Sometimes, some new scientific insights or discoveries will lead to the revision of the paradigm and the reconciliation between some seemingly contradictory theories and observations. The debate about the age of the earth is like this: at the turn of the century from 65438 to 2009, the discovery of radioactivity made the age of the earth become a hot topic again. Lord Kelvin doesn't know that part of the heat generated by radioactivity in the earth's core. If this part of heat generated by radioactivity is taken into account in his calculation, the calculation result will be closer to the geologist's best estimate. The latter applies the principle of variational theory to the study of the evolution of surface morphology, and then infers the age of the earth. Radioactivity also provides an independent benchmark for geologists to determine the absolute age of the earth. Radioactive dating
Radioactive atoms will decay over time. The decay rate of radioactive atoms is considered to be a constant (unless the atom moves at a speed close to the speed of light), which is actually not affected by pressure, temperature, etc. , and will not be changed by the physical changes of compounds composed of radioactive atoms (such as rocks, water or air). The decay rate of radioactive elements is expressed by half-life, that is, the time required for half of the initial atomic number to decay into other elements and particles by naturally releasing mass and energy. If we know the constant rate of formation of sub-elements, then we can calculate the age of rocks by calculating the ratio of original elements to sub-elements. This knowledge enables scientists to calculate the age of formation of minerals containing primitive radioactive elements. Guided by radioactive decay in rocks, geologists and geochemists can determine the absolute ages of rocks, thus determining the absolute ages of various strata on the earth. With this radioactive dating technology, people have found a reliable clock to calculate the age of the earth.
Several elements are used for dating rocks, including uranium (U) isotope which decays into lead (Ph) isotope (half-life is between 700 million and 450 million years), rivet (Rb) isotope which decays into saw (Sr) (half-life is 50 billion years) and potassium (K) isotope which decays into ammonia (Ar) (half-life is 65.438+0.3 billion years).

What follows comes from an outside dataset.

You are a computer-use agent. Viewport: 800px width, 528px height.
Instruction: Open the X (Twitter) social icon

In the early stage of isotope dating (1900 ~ 1939), the simple analysis method and the limitation of understanding the role of atomic nuclei hindered scientists' experimental work. Nevertheless, by measuring the U/pH ratio in uranium-bearing materials and the He-He/U ratio in various rocks and minerals, scientists can make a rough age estimate.

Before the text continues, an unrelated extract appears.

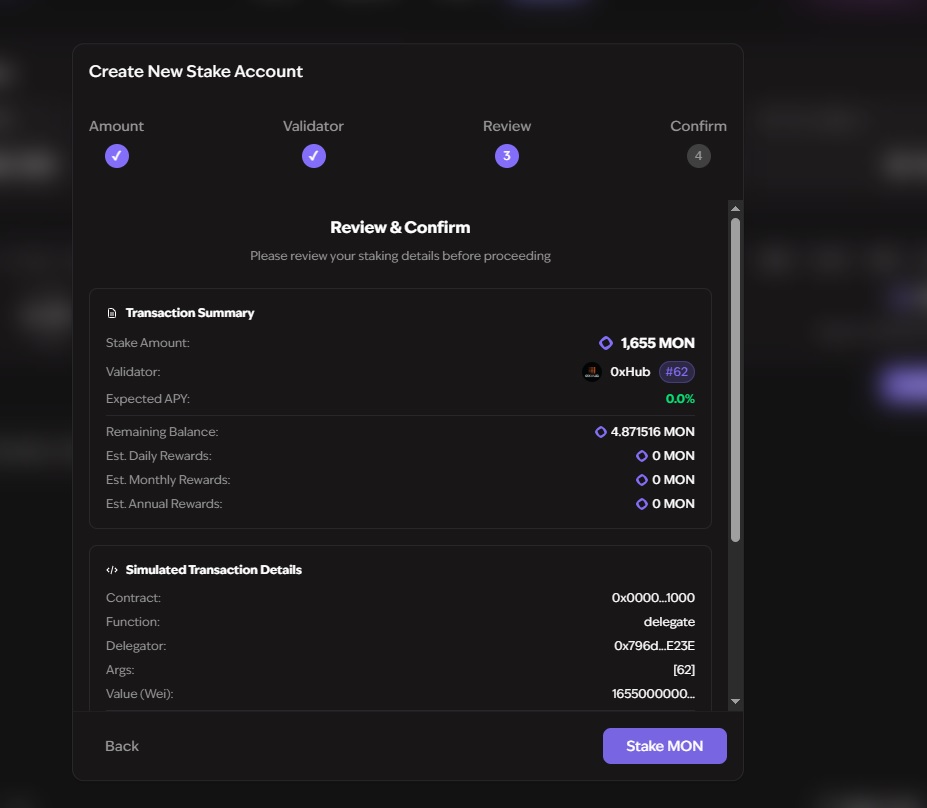Click the Contract address 0x0000...1000
Screen dimensions: 927x808
[653, 598]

Because of the long half-life of Rb and K, Rb/Sr and K/AR dating techniques are one of the most reliable dating techniques, respectively, and their age range almost covers the history of the whole earth of about 4.5 billion years. However, if we want to determine the age of relatively new geological events (for example, the age of events thousands of years ago), we need to use some radioactive elements with much shorter half-lives.